═════ TRECHO DA FONTE

E, nesse ponto, se não é exigível do segurado a devolução das verbas por seu caráter alimentar, não haveria que se falar em enriquecimento ilícito. Até porque o recebimento das verbas não foi indevido ou ilícito, as mesmas restaram "consumidas" e não é exigível do segurado a devolução.
5.das sugestões de modificação legislativa - projeto de lei nº 7.154/2002
O Deputado Inaldo Leitão apresentou em 2002 o Projeto de Lei de nº 7.154, tendo por objetivo acrescentar o parágrafo único do artigo 54 da Lei 8.213/91, que teria o seguinte teor:
As aposentadorias por tempo de contribuição e especial concedidas pela Previdência Social, na forma da lei, poderão, a qualquer tempo, ser renunciadas pelo Beneficiário, ficando asseguradas a contagem de tempo de contribuição que serviu de base para a concessão do benefício.
O projeto foi então modificado pela Comissão de Constituição e Justiça e Cidadania, tendo sido transferida a modificação para a seção que cuida da contagem de tempo recíproca de tempo de serviço, mediante a alteração do art. 96, com nova redação a uma dos incisos e acréscimo de um parágrafo único. Vejamos a redação final do referido projeto:
Art. 96 (...)
III – não será contado por um regime previdenciário o tempo de contribuição utilizado para fins de aposentadoria concedida por outro, salvo na hipótese de renúncia ao benefício;
(...)
Parágrafo único. Na hipótese de renúncia à aposentadoria devida pelo Regime Geral da Previdência Social, somente será contado o tempo correspondente a sua percepção para fins de obtenção de benefício por outro regime previdenciário, mediante indenização da respectiva contribuição, com os acréscimos previstos no inciso IV do caput deste artigo.
6.críticas a respeito do projeto de lei nº 7.154/2002
No nosso entender, se o projeto for convertido em Lei, vai ao menos trazer a vantagem da previsão legal da desaposentação, ou seja, da possibilidade de renúncia da aposentadoria.
Claro que podemos interpretar o retorno ao trabalho ou à atividade especial como formas de renúncias tácitas para a aposentadoria por invalidez ou especial, respectivamente. Entretanto, isso não tem sido o bastante para que o INSS aceite, administrativamente, a desaposentação nos demais casos.
Logo, uma previsão mais expressa da Lei no tocante a possibilidade de renúncia, por si só, já seria benéfico para o sistema previdenciário brasileiro. Entretanto, a redação trazida, tanto no projeto original quanto no projeto modificado, deixa inúmeras duvidas. Vejamos algumas:
No caso do projeto original, a redação prevê apenas a possibilidade de renúncia no caso de aposentados especial e por tempo de serviço. Isso deixa de fora os aposentados por idade. No nosso entender, não existe justificativa jurídica para essa diferenciação. Existiria aí um grave atentado ao princípio da isonomia, constante em nossa CF no art. 5º caput.

══════════

* INSTRUÇÕES DO EXERCÍCIO:
A - Segundo o trecho sobre a desaposentação, quem apresentou o Projeto de Lei nº 7.154 e em que ano?
B - Prossiga com o trecho sobre a desaposentação, retomando logo após a sua última frase.

═════ DADOS APRESENTADOS

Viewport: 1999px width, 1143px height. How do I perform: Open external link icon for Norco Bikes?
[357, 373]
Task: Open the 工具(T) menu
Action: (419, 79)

══════════

* RESULTADOS DAS TAREFAS:
A - O Deputado Inaldo Leitão, em 2002.

B -
Destacamos que, na redação do projeto modificado (7.154-C), tal diferenciação já não resiste. A possibilidade ali parece estar sendo aplicada a qualquer espécie de aposentadoria do RGPS.
Ao tratarmos ainda do projeto com alterações, ou seja, da modificação transferida para o artigo 96 [23], devemos considerar que a seção [24] em que estará inserida a norma será referente à contagem recíproca. Assim, pode-se entender que a modificação legislativa diz apenas respeito às situações em que o aposentado optaria por renunciar a aposentadoria e utilizar o tempo para outro regime – o que não foi a intenção do projeto, ao menos em seu primeiro momento.
Acredito que esta localização da modificação no artigo 96 acabará por trazer confusões no tocante a possibilidade de desaposentação para utilização de tempo para um mesmo regime, sanando apenas o problema para a utilização em regimes diferenciados.
Outro ponto importante no tocante ao projeto de lei mencionado é a ausência de manifestação acerca da devolução de valores ao regime do qual esta se renunciando a aposentadoria em questão.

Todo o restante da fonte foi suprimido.